▶ [LISTED ENTRIES]
--- START ---

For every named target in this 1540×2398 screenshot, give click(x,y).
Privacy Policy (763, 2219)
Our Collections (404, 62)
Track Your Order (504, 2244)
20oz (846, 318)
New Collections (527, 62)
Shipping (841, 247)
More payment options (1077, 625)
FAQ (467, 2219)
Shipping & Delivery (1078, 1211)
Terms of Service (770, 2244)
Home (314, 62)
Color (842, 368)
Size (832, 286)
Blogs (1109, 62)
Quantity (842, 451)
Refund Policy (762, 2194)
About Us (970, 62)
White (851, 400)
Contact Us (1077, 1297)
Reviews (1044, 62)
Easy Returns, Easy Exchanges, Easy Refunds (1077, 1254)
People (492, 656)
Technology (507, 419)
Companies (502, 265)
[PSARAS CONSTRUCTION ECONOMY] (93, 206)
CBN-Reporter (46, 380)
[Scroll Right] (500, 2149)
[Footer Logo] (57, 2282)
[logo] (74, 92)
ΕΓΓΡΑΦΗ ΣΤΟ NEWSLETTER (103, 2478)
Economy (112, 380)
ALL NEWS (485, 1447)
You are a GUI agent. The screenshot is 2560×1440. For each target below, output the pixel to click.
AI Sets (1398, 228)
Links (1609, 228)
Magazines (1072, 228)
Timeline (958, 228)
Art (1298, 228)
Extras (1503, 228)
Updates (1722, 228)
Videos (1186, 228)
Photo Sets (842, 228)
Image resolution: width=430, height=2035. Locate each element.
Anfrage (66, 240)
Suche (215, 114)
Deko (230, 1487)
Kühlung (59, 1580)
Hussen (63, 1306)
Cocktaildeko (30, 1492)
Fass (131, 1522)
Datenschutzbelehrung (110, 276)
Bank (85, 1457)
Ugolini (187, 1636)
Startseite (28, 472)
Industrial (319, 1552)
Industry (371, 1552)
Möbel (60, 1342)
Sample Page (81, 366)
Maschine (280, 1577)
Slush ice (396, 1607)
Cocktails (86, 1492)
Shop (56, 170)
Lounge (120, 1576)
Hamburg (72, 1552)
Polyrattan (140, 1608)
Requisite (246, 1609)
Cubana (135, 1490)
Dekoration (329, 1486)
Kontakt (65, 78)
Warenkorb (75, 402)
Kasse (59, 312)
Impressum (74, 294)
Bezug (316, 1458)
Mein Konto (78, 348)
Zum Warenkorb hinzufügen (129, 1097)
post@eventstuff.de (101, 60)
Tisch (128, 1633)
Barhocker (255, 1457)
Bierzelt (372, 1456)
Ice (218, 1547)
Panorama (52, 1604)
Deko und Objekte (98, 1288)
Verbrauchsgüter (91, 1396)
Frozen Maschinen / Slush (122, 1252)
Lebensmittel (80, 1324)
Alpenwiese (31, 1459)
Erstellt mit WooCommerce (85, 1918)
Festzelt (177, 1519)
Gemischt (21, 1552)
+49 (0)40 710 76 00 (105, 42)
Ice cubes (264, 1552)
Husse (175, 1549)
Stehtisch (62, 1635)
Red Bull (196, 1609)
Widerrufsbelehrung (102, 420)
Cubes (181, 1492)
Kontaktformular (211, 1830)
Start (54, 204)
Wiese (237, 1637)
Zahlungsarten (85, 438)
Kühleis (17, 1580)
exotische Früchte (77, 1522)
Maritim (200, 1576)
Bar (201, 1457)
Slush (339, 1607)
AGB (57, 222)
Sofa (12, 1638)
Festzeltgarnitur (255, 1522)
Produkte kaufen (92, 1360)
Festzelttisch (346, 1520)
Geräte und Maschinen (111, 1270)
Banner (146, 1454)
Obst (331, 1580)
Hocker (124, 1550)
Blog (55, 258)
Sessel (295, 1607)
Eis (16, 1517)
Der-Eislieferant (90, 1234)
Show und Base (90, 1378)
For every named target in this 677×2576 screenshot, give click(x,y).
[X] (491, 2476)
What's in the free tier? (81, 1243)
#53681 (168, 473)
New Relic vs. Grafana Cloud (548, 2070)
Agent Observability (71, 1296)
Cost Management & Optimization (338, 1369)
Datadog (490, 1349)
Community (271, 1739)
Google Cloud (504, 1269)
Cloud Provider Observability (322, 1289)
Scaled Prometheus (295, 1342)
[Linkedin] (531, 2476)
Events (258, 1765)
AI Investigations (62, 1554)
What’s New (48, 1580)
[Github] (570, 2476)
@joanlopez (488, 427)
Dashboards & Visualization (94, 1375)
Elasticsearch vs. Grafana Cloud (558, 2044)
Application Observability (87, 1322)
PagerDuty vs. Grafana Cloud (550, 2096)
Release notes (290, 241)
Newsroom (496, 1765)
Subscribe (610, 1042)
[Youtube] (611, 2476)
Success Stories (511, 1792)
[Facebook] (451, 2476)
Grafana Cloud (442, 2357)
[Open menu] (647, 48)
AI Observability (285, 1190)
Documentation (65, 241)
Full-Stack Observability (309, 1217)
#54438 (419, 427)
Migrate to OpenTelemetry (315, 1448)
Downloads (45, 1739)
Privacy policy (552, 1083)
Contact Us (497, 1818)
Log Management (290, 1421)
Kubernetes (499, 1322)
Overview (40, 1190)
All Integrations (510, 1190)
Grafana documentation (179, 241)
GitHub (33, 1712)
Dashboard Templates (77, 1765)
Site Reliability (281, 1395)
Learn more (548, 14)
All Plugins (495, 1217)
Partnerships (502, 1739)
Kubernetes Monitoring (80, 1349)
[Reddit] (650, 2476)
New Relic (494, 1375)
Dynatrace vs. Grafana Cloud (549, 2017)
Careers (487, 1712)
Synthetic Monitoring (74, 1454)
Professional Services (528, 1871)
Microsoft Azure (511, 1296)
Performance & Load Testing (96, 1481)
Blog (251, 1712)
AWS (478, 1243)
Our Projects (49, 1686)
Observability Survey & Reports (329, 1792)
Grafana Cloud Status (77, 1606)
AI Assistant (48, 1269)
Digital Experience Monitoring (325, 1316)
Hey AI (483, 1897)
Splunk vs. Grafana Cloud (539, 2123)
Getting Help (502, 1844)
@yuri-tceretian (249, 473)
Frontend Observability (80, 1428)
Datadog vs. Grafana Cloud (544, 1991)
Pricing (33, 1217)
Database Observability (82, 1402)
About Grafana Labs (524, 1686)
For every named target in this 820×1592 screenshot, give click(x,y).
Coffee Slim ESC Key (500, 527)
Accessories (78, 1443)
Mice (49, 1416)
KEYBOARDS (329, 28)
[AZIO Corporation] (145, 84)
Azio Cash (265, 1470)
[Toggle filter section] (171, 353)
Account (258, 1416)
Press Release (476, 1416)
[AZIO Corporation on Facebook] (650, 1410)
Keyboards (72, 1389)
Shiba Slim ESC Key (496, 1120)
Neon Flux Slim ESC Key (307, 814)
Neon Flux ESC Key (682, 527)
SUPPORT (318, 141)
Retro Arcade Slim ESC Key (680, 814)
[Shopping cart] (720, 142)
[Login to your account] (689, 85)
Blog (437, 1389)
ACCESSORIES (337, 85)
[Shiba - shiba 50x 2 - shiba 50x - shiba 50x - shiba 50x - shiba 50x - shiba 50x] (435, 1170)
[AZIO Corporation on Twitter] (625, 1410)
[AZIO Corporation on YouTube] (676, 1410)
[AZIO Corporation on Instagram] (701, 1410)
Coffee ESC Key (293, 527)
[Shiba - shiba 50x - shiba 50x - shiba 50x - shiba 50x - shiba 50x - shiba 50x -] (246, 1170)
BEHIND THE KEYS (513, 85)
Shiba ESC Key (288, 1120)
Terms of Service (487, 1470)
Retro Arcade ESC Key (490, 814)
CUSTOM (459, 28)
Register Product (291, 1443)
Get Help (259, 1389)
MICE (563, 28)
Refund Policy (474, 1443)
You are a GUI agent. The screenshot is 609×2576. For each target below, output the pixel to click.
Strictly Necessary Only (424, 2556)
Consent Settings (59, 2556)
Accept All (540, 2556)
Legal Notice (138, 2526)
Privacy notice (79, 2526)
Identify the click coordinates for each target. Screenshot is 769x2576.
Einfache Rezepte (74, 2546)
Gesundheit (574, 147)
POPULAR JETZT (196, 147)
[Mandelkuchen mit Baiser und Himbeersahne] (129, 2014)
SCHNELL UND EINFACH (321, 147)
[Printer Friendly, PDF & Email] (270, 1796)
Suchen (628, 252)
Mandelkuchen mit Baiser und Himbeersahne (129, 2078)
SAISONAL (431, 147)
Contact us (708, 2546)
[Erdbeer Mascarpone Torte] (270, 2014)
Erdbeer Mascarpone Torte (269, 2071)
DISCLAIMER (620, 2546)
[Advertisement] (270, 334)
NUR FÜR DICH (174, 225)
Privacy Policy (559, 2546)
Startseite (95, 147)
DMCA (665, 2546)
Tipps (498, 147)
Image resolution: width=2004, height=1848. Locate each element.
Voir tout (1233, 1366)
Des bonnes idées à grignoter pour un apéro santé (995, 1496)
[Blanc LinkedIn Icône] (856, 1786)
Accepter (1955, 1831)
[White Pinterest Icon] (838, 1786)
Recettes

--- END ---

▶ [ACTION ITEM] Print exactly the lines above from the one with "Deko (230, 1487)" to the one with "Cubana (135, 1490)", including both.

▶ [OUTPUT OF THE TASK]
Deko (230, 1487)
Kühlung (59, 1580)
Hussen (63, 1306)
Cocktaildeko (30, 1492)
Fass (131, 1522)
Datenschutzbelehrung (110, 276)
Bank (85, 1457)
Ugolini (187, 1636)
Startseite (28, 472)
Industrial (319, 1552)
Industry (371, 1552)
Möbel (60, 1342)
Sample Page (81, 366)
Maschine (280, 1577)
Slush ice (396, 1607)
Cocktails (86, 1492)
Shop (56, 170)
Lounge (120, 1576)
Hamburg (72, 1552)
Polyrattan (140, 1608)
Requisite (246, 1609)
Cubana (135, 1490)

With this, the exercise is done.